The Rapax was acting strangely.
The current, predictably westbound and generally swift, seemed sluggish and backlogged, as if the ocean were too full to hold any more of the frigid waters of it’s frothing tributary. The waters themselves, even, were different and wrong; dark and thick looking, like tar, like taint. Dulled surface broke and bubbled, hissing as if in response to the abrupt change in pace.
Curling her lip in distaste, Llewelyn gave a customary huff and pulled herself quickly away from the river. Whatever was wrong with it? Taking a step back, the mare studied the waters from what she felt was a safe distance, Aurelian eyes slitted in suspicion. She took a moment to check the hang of her emerald cloak, relieved to find that none of its plush hem had touched the now-rancid Rapax.
Without turning her back on the suddenly unpredictable river, Llewelyn slowly made her way up the shallow bank and back to the even more assured safety of the meadows at the southwesternmost point of Orien’s kingdom. A measured sigh blew from white and pink nostrils as the maiden felt her hooves sink into the lingering blanket of snow that lay heavily upon the slumbering prairie, a hesitant curiosity still present within her mind.
It was then that she turned her attention toward the not so distant shoreline and felt herself gasp at what she beheld there;
Ocean waters blackened and thrashing, beating against Delumine’s shores with a viciousness that made something within the mare quail and shrink with fear. Above the angrily crashing waves was a sky that looked to be painted in blood, though it was quickly growing just as black as the sea that it hovered over. In the distance, somewhere far to the south of her home, Llewelyn could make out violent tridents of lightning slicing at the heavens, and for a moment, she wondered if the gods had returned to wage war upon one another.
“Oriens!” She gasped in horror, not knowing whether her cry was a rebuke or a plea for help. The femme’s leonine tail undulated and lashed in the sudden winds, the once crisp scent of frozen flowers replaced with the rancid scent of sulfur and a foul warmth that wrapped it’s way about the Lady’s frame.

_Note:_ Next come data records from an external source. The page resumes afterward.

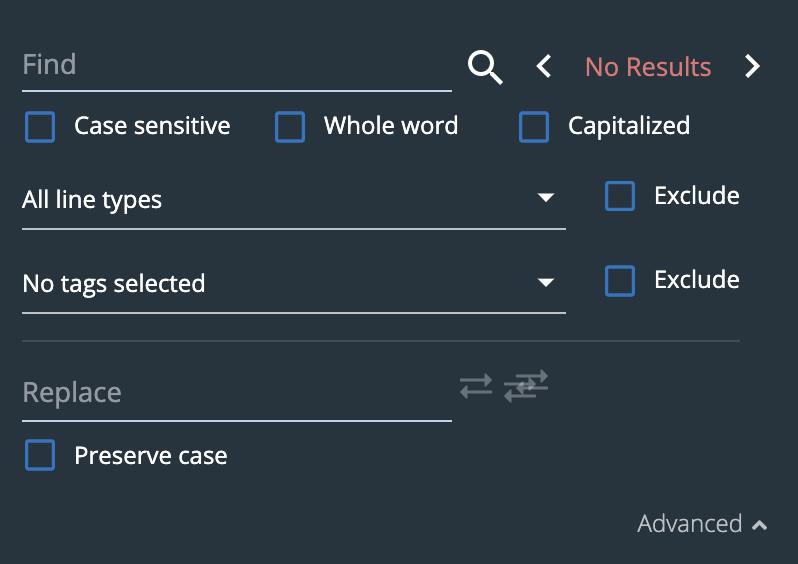Enable the Preserve case checkbox
Screen dimensions: 798x564
(40, 455)
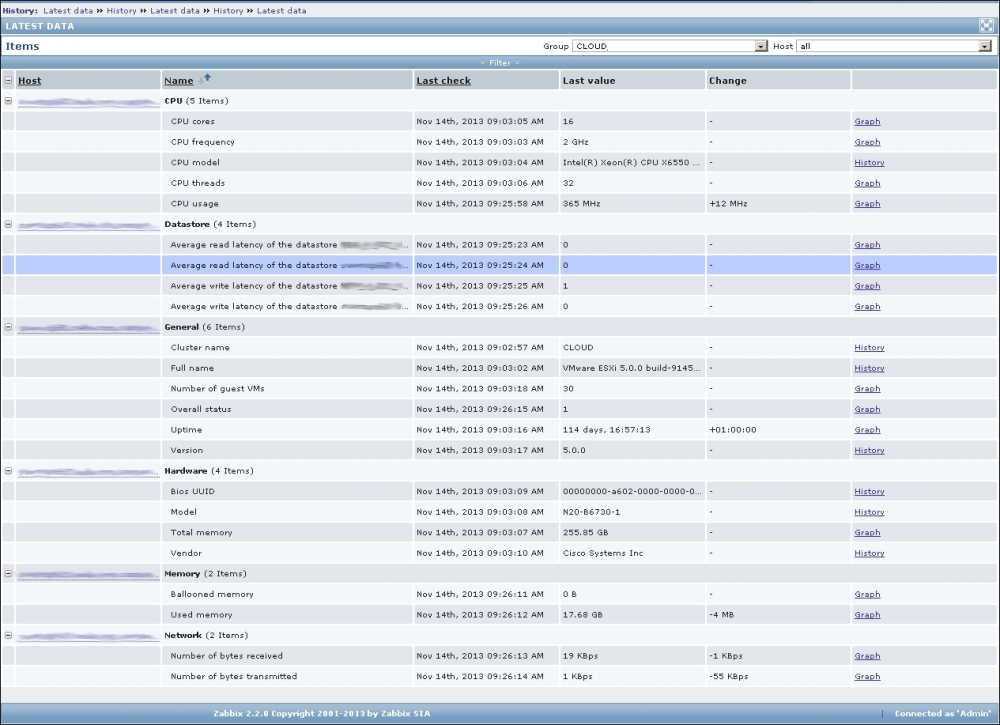Open History link for Bios UUID
This screenshot has height=725, width=1000.
coord(869,492)
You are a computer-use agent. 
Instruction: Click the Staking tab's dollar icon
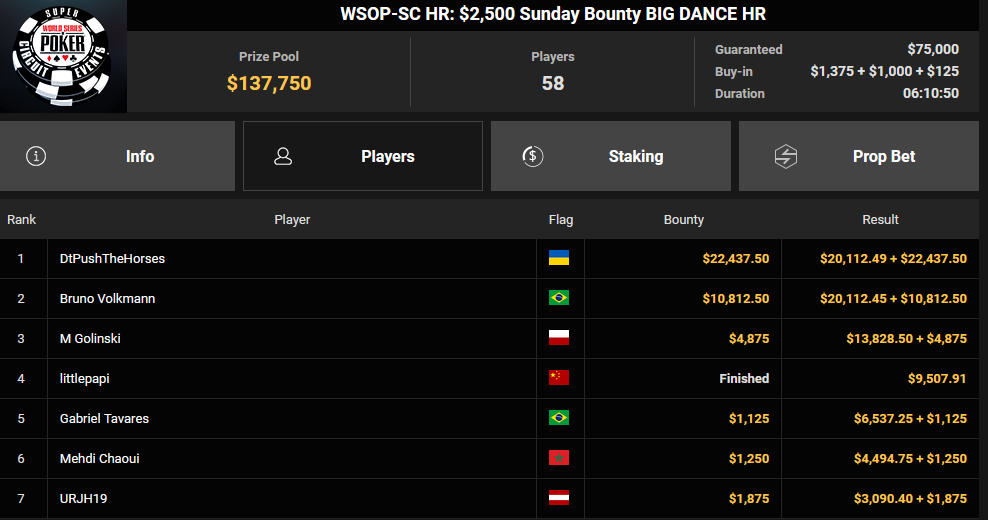coord(533,156)

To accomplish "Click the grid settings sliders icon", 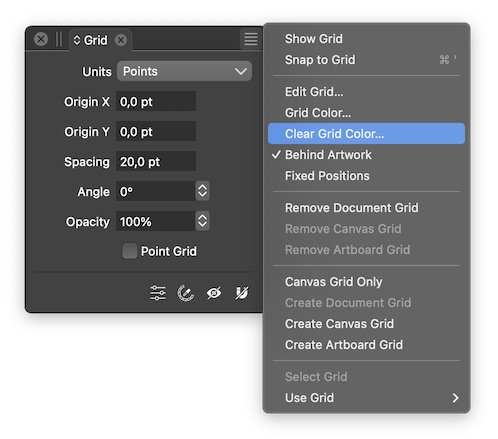I will coord(158,293).
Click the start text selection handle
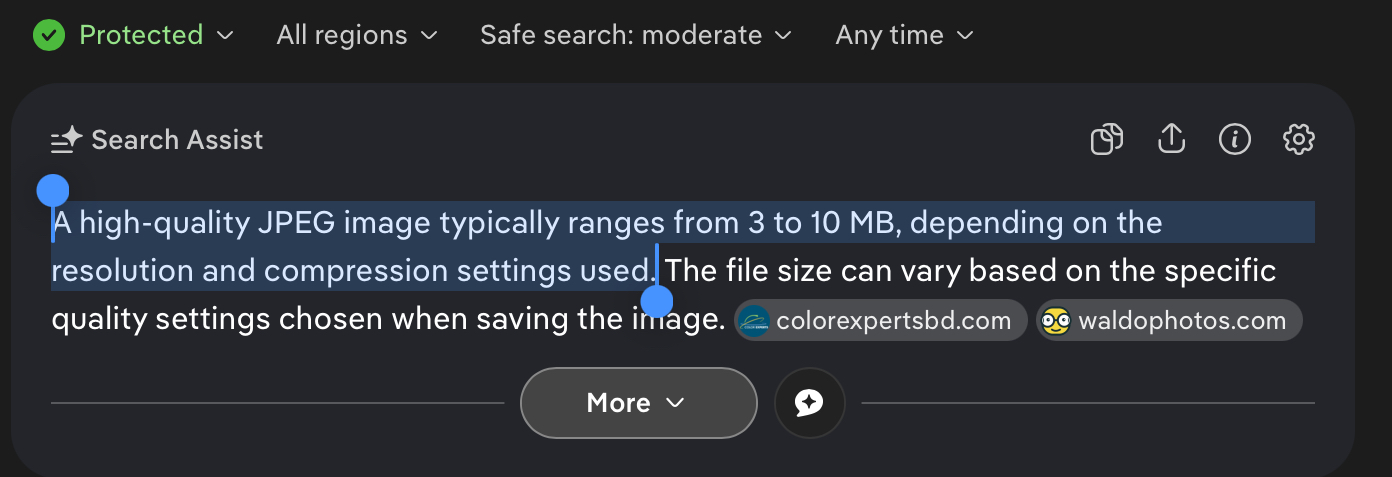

Embers and ash had begun to drift lazily toward the earth, hissing against the surface of the Rapax and peppering the snow with black. Llewelyn’s eyes grew wide with fright and she cast a terrified glance toward the citadel and the security of Somnus’ leadership. She wanted nothing more than to turn tail and gallop back home, back to her honey and rose-scented apartments and the familiar safety that could be found within the pale walls, but she found that she could not move.
For all of her bravado, all of her haughtiness and condescension, Llewelyn had never been faced with fear. Indeed, this was not the fear that accompanied a child through the darkness, not the fright of a broken trinket, or the scare of finding someone just around what was thought to be an empty turn; the terror that the patterned mare felt was something out of a storybook, so pure and all-consuming that she hardly could believe it were real.
And so she stood there, in her finery and her horror, waiting for the world to end.
.... >.> ... can someone come rescue my idiot? It seems to have malfunctioned.